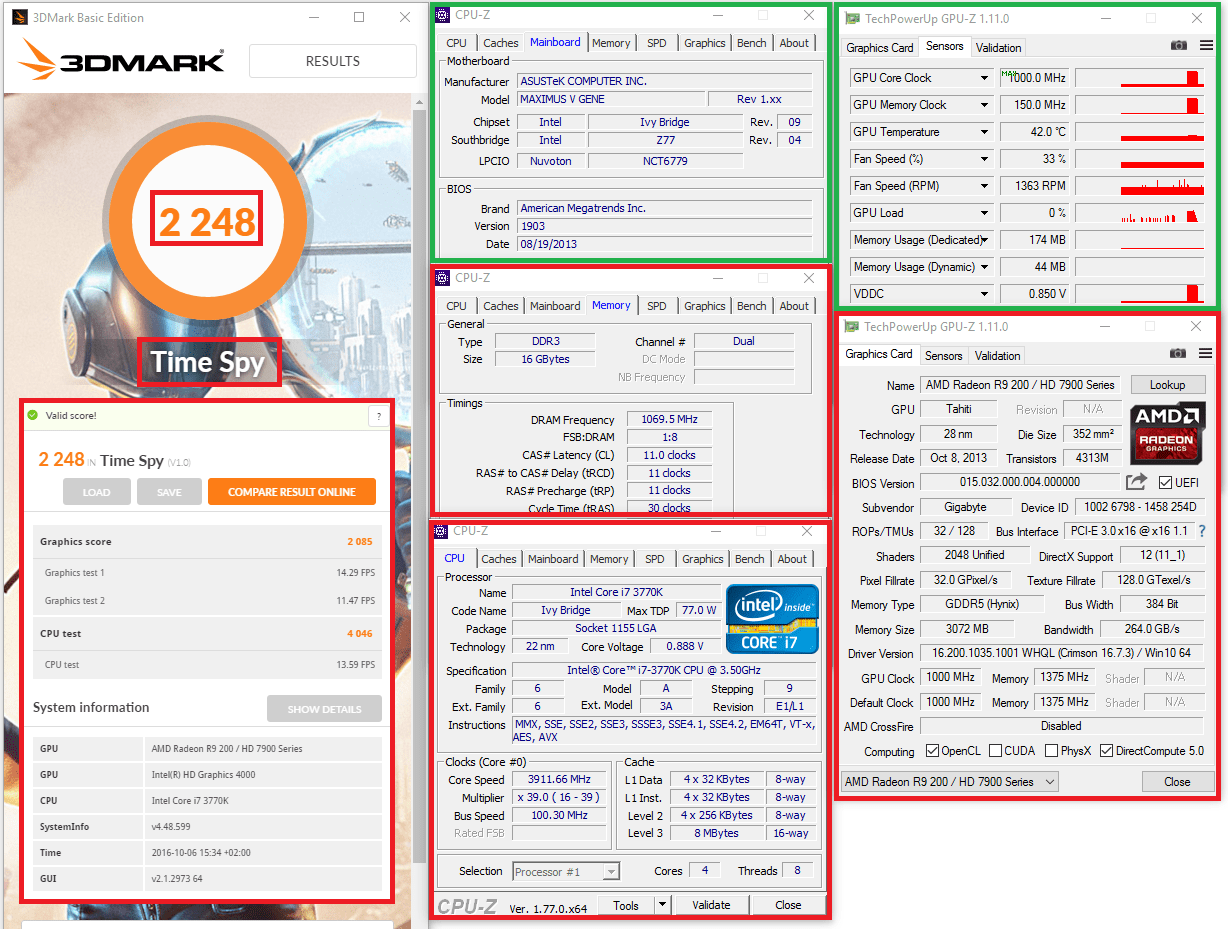Open the GPU-Z Sensors hamburger menu
Screen dimensions: 1228x929
1206,47
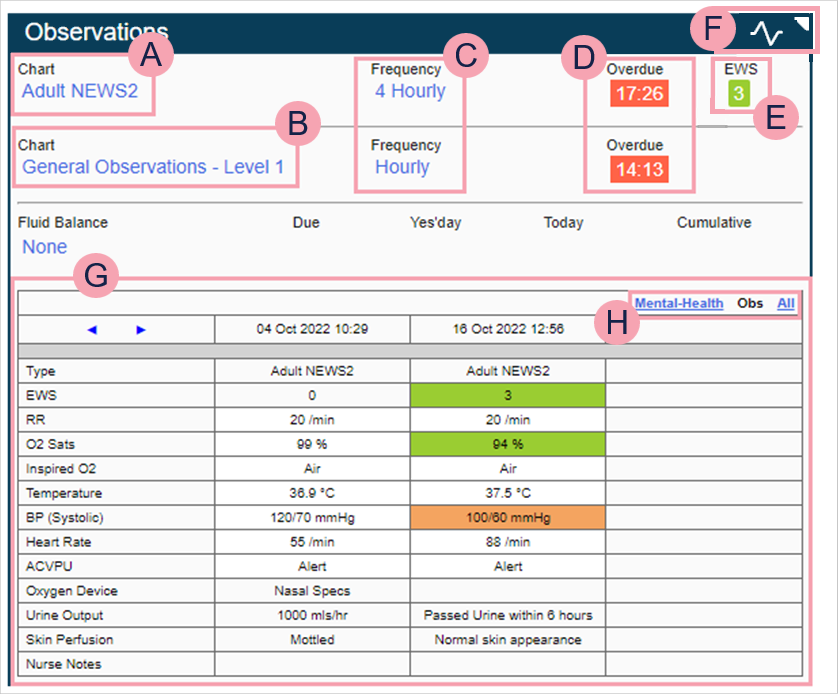Screen dimensions: 838x694
Task: Change the Hourly frequency setting
Action: click(x=402, y=167)
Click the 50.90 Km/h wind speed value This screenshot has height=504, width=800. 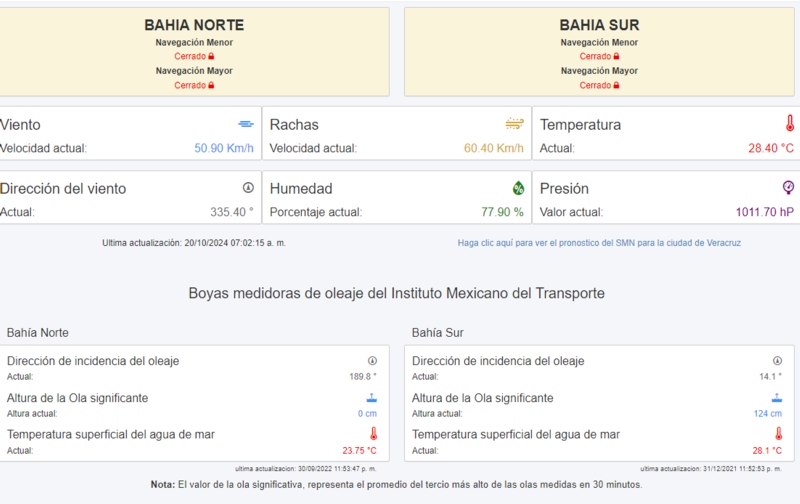223,148
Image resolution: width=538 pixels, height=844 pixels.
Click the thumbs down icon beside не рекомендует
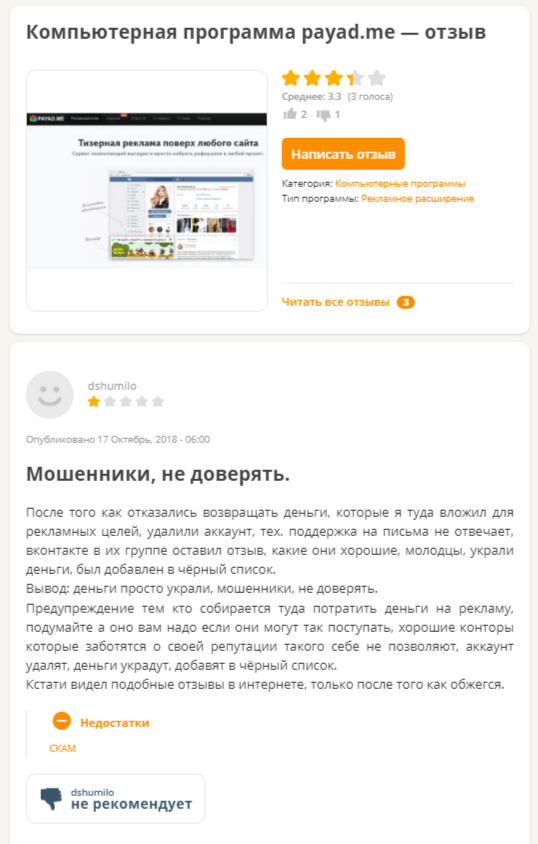[x=51, y=799]
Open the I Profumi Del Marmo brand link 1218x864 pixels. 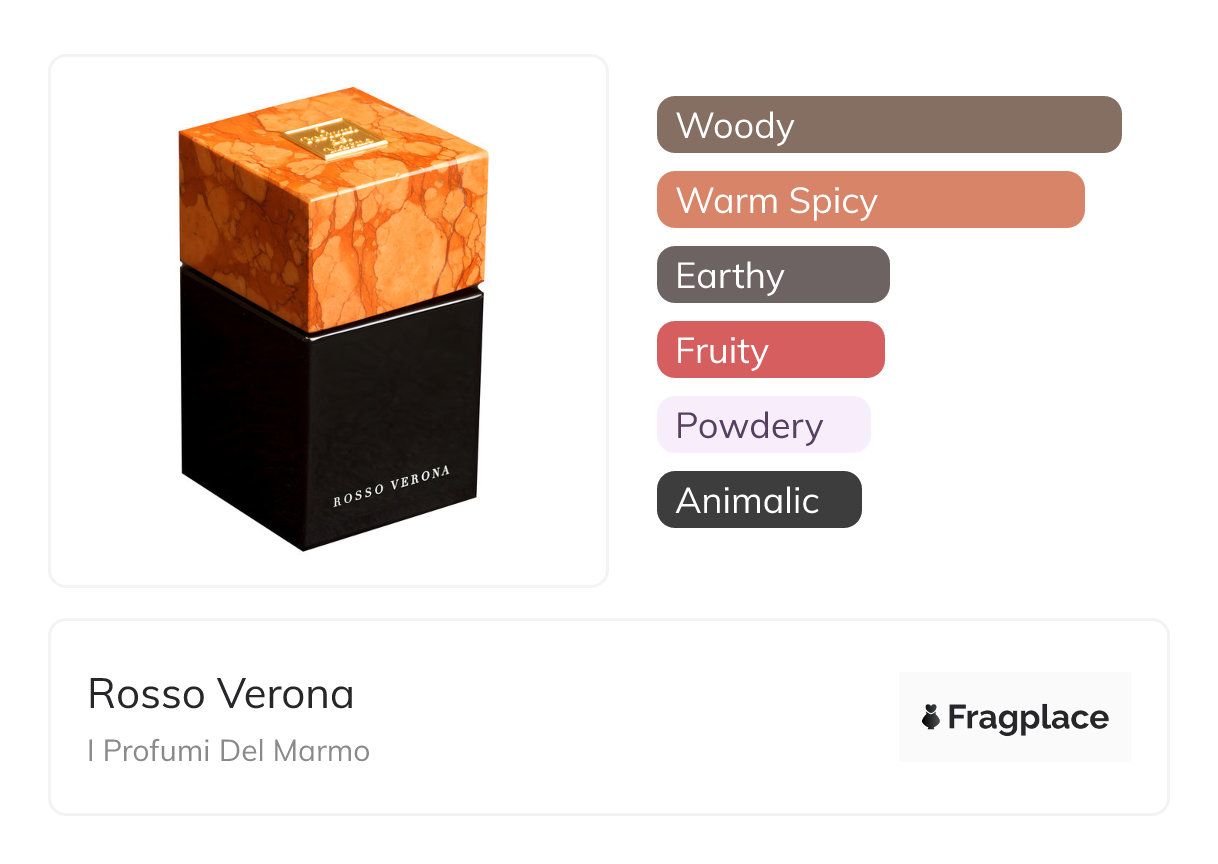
-.-.-
**EXERCISE**
Transcribe exactly the lines from the one holding "Image resolution: width=538" through the final line of the material above, both ends included; any pictures should be dropped.

**ANSWER**
Image resolution: width=538 pixels, height=844 pixels.
Click the thumbs down icon beside не рекомендует
[x=51, y=799]
Open the I Profumi Del Marmo brand link 1218x864 pixels. 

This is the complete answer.